13. Exculpation and Indemnification. Neither the Sole Member nor any director, officer or employee, or other agent or representative (each a “Covered Person”) shall be liable to the Company, the Sole Member or any other person or entity who or that has an interest in the Company for any loss, damage or claim incurred by reason of any act or omission performed or omitted by such Covered Person in good faith on behalf of the Company and in a manner reasonably believed to be within the scope of the authority conferred on such Covered Person by this Agreement, except that a Covered Person shall be liable for any such loss, damage or claim incurred by reason of such Covered Person’s gross negligence or willful misconduct. To the full extent permitted by applicable law, each Covered Person shall be entitled to indemnification from the Company for any loss, damage or claim incurred by such Covered Person by reason of any act or omission performed or omitted by such Covered Person in good faith on behalf of the Company and in a manner reasonably believed to be within the scope of the authority conferred on such Covered Person by this Agreement, except that no Covered Person shall be entitled to be indemnified in respect of any loss, damage or claim incurred by such Covered Person by reason of gross negligence or willful misconduct with respect to such acts or omissions; provided, however, that any indemnity under this Section 13 shall be provided out of and to the extent of Company assets only, and the Sole Member shall not have personal liability on account thereof.

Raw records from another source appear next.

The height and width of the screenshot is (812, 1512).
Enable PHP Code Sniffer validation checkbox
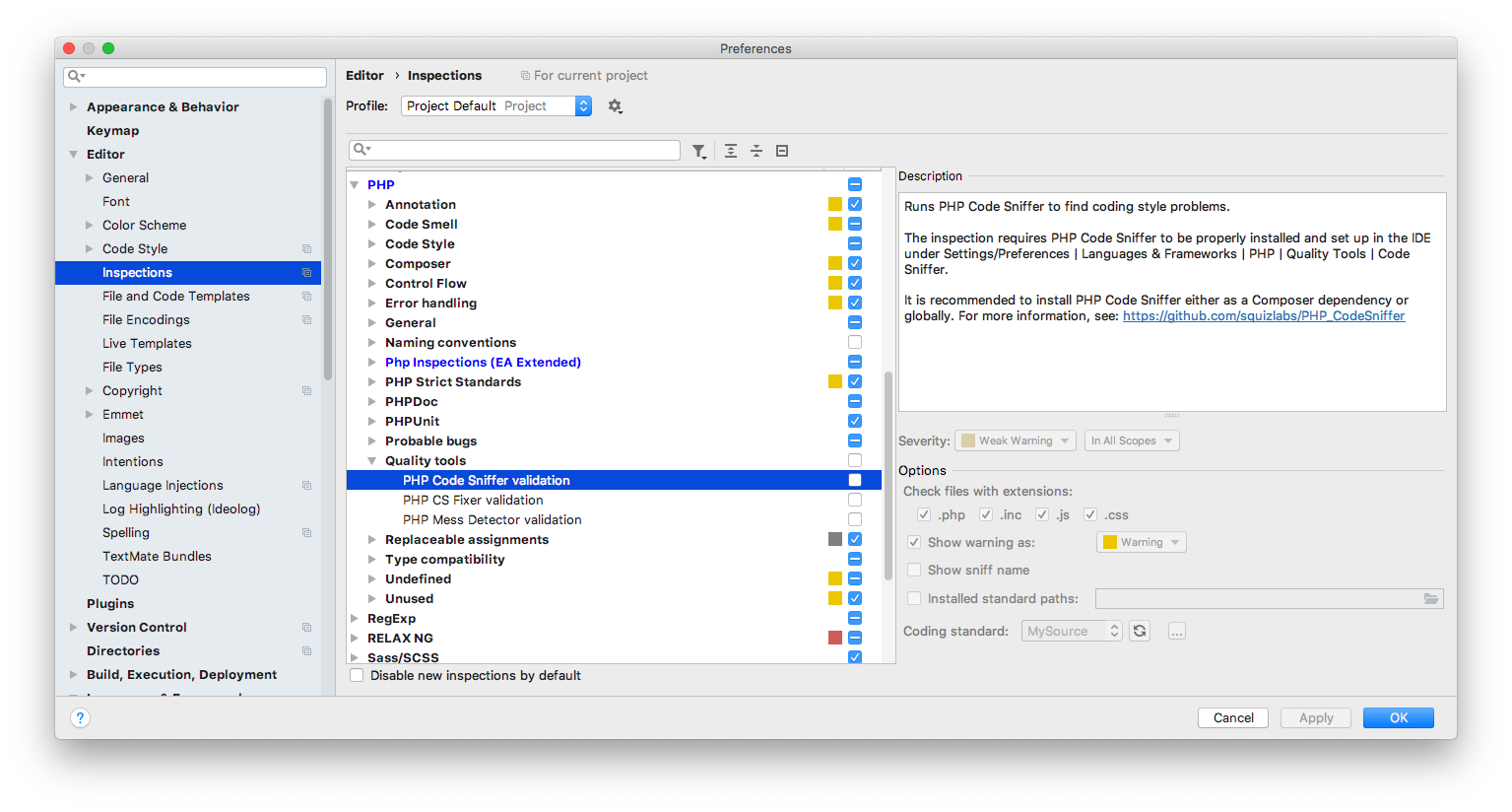click(855, 480)
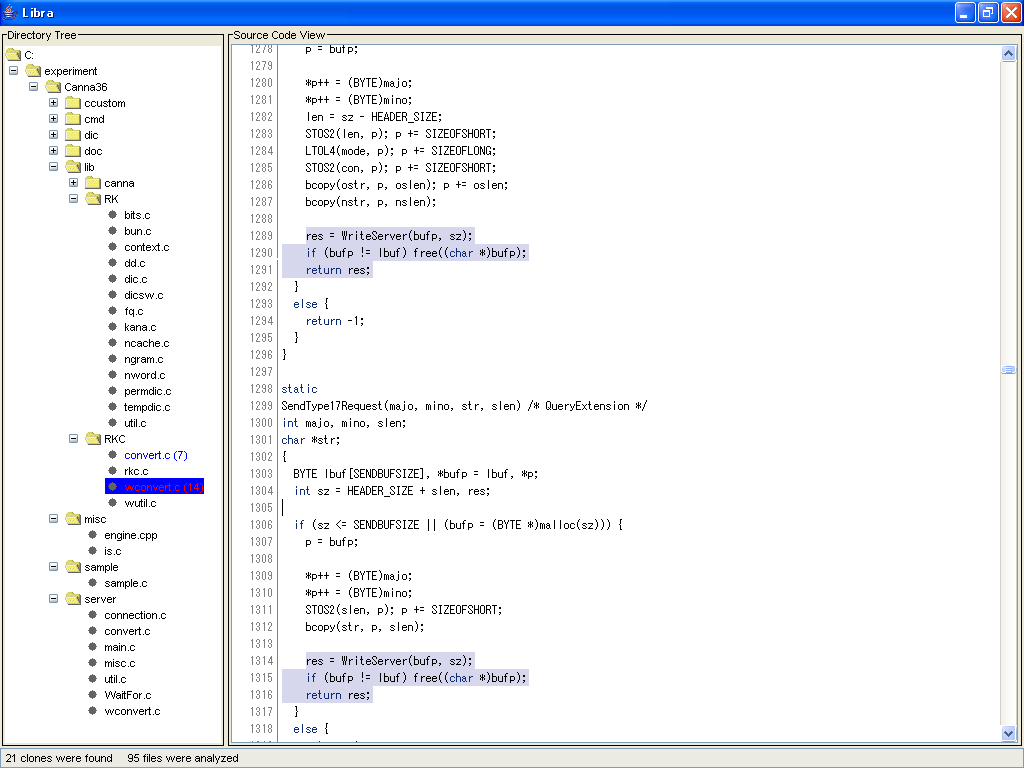Collapse the Canna36 folder node
The height and width of the screenshot is (768, 1024).
pyautogui.click(x=33, y=87)
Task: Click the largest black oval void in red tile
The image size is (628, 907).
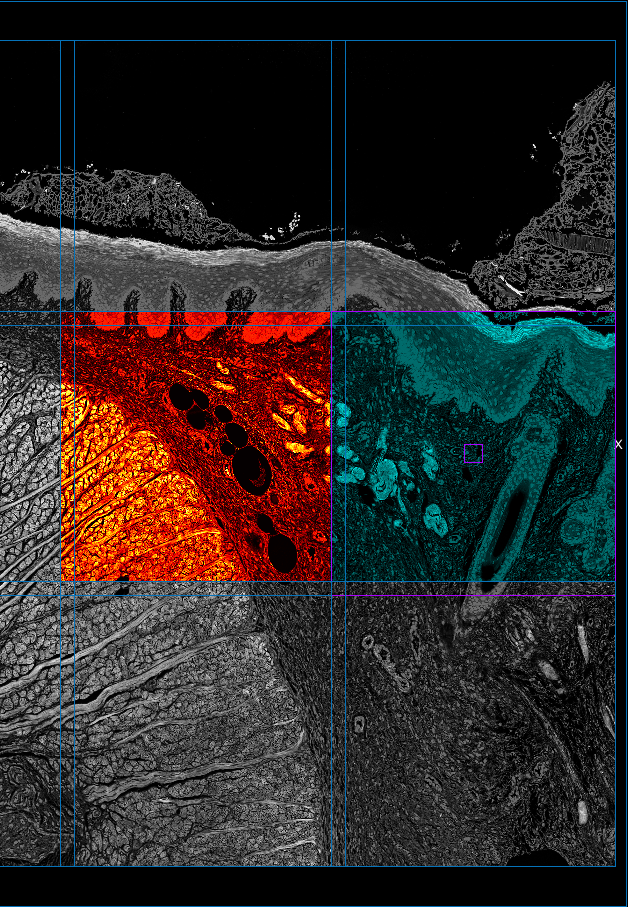Action: (x=251, y=468)
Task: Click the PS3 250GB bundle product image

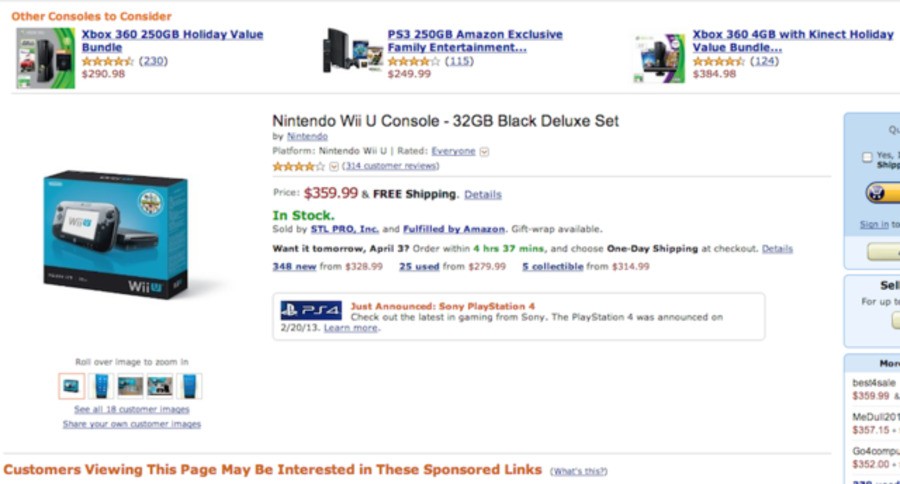Action: click(x=353, y=54)
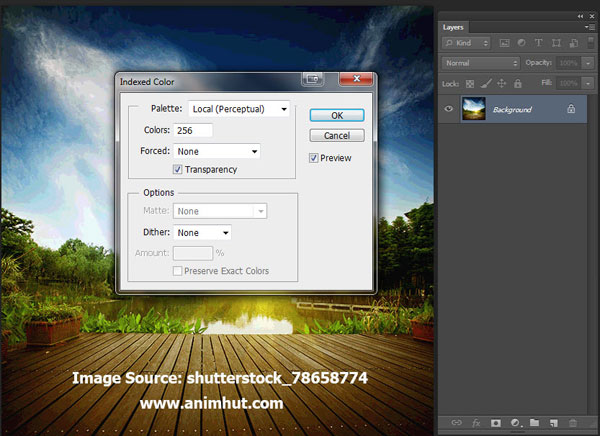Filter for pixel layers icon

(x=505, y=44)
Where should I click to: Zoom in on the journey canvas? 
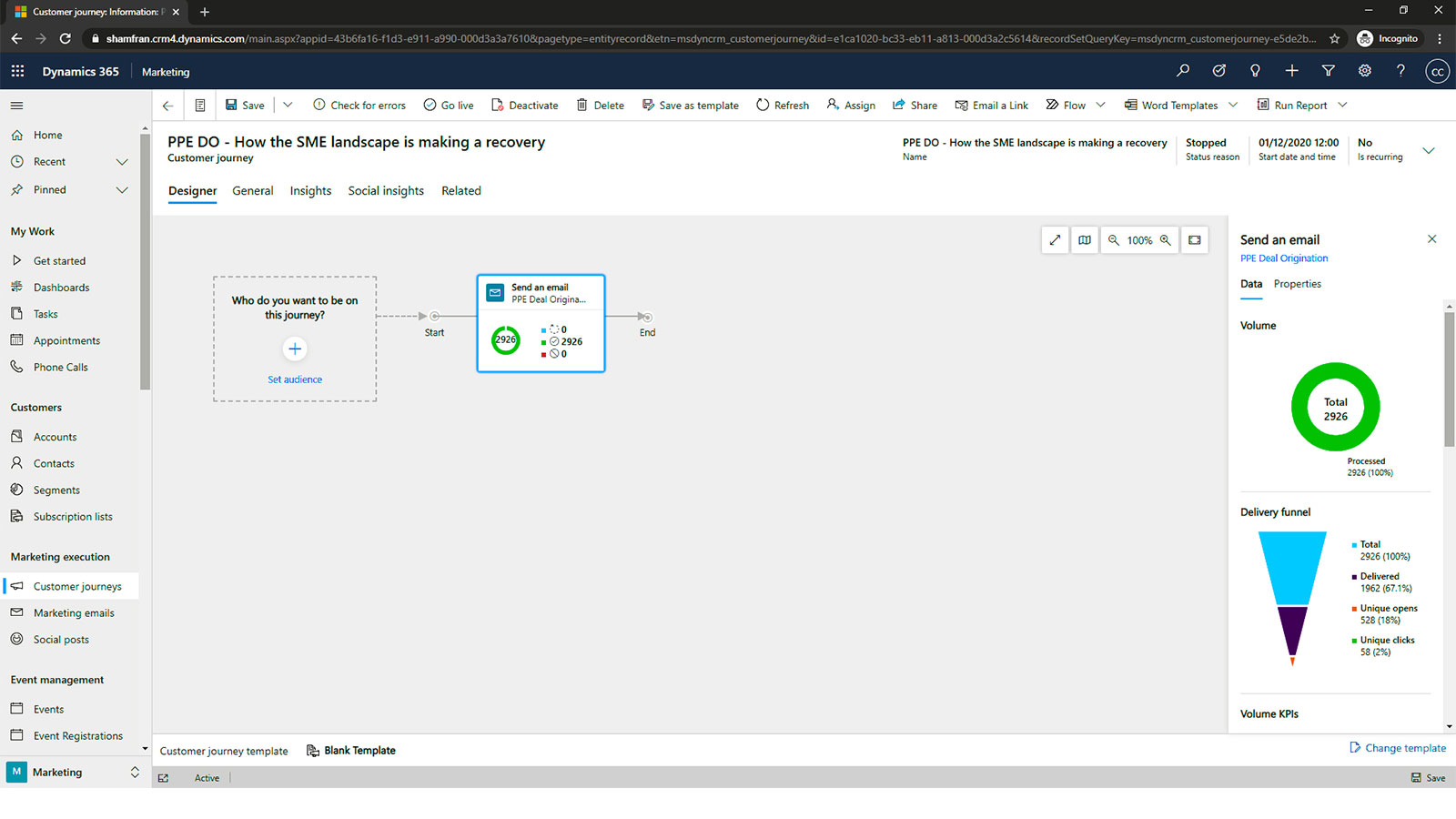point(1165,240)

14. Dissolution. The Company shall be dissolved and its affairs wound up upon the first to occur of the following: (a) the written consent of the Sole Member; (b) at any time that there is no member of the Company, unless the Company is continued pursuant to the Act; or (c) the occurrence of an event causing a dissolution of the Company under Section 18-801 of the Act.

15. Books and Records. The Company shall keep or cause to be kept full and accurate accounts of the transactions of the Company in proper books and records of account which shall set forth all information required by the Act. Such books and records shall be maintained on the basis utilized in preparing the Company’s United States federal income tax returns.

16. Severability. Every term and provision of this Agreement is intended to be severable. If any term or provision hereof is illegal or invalid for any reason whatsoever, such term or provision will be enforced to the maximum extent permitted by law and, in any event, such illegality or invalidity shall not affect the validity or the remainder of this Agreement.

17. Benefits of Agreement. None of the provisions of this Agreement shall be for the benefit of or enforceable by any creditor of the Company or by any creditor of the Sole Member.

18. Amendment. This Agreement may be amended and/or restated at any time with the consent of the Sole Member.

19. Governing Law. This Agreement shall be construed and enforced in accordance with the laws of the State of Delaware, all rights and remedies being governed by said laws.


IN WITNESS WHEREOF, the undersigned has executed this Agreement as of July 1, 2010.

 

SOLE MEMBER:

CORAM SPECIALTY INFUSION

SERVICES, INC.

/s/ Michael E. Dell

Name:   Michael E. Dell
Title:   Vice President, General
  Counsel and Secretary

[Signature Page to Coram Healthcare of Wyoming, L.L.C. Limited Liability Company Agreement]


Annex A

Membership

 

Name of Member    Ownership
Percentage
 

Coram Specialty Infusion Services, Inc.